Beauty Love and Light | Teen Ink

Beauty Love and Light

April 26, 2017
By Anonymous

This is to you. I understand that the world has beauty and love and light but it took me a long time to understand and find that but I did and you will too.


When I was younger (middle school) I had body issues. I used to be a heavier child and I knew that and so did everyone else. I was made fun of it and it hit me in 7th grade that I didn't want to be like this so I decided to change it but I didn't know how. I didn't know how to get fast results. A thought came to my mind and it wasn't the healthiest way but it was a way. I starved myself. I had one meal a day and sometimes no meals. I started to see results and soon after so did everyone else the bullying was slowly stopping and I loved it. Therefore all of 7th grade this continued. When I got really into volleyball all of the exercise and movement was helping and I slowly started eating again.


This is where I could start to see the light and beauty.


It didn't last long.


My parents were constantly fighting and when you're little and young and full of life you don't think about your parents getting a divorce because you think their love is forever and they will grow old together. So when they fight you brush it off and don't really think anything of it.


In 2014, (three ish years from 7th grade) my guardian angel went to heaven. For the longest time I blamed myself. I wanted to be there (I knew my mom and aunt couldn't because they were in Alabama telling our family that she isn't going to last much longer) with her holding her hand telling her it's okay to let go. I knew she hated being at Courtney Manor so I visited her everyday. We were very close. I know a lot of things no one else knows. I made a promise to her and I have never told anyone what she told me the night we were laying in a hotel room talking about life. She was the one person that could bring my heart joy even when life was slipping out of her. Rest In Peace.

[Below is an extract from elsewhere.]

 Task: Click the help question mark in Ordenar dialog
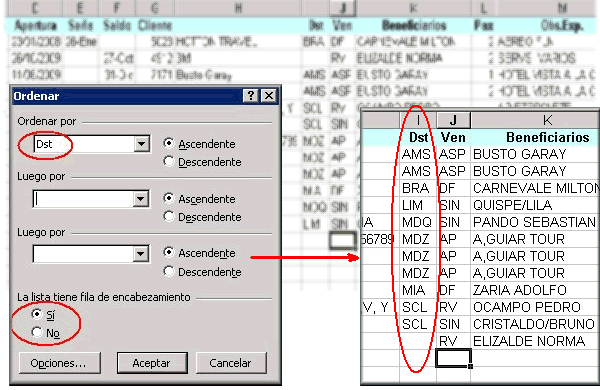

Only a year after that, in 2015, my parents got a divorce. My dad travels a lot for work and one time when he got home he collected some clothes and some shoes and left. He was staying in a cheap motel until he could find somewhere. He jumped from hotel to hotel to an apartment and then to a house and then another. I stayed with my mother while he settled in. I didn't talk to either of them for a while. I came and went as I pleased and didn't care. I started to party every weekend and would get drunk and high. I didn't want to feel anything.  I was convinced that love doesn't exist and refused to get close to anyone. I was deep in depression. My mother noticed that when I wasn't out I would lock myself in my room for days. I wouldn't eat or move for days. My mom convinced me to go to the doctors to see what was going on with me. They gave me pills upon pills. I took them and they didn't help. I didn't want help therefore I stopped taking them. I thought I was fine and it was just a phase I would get over.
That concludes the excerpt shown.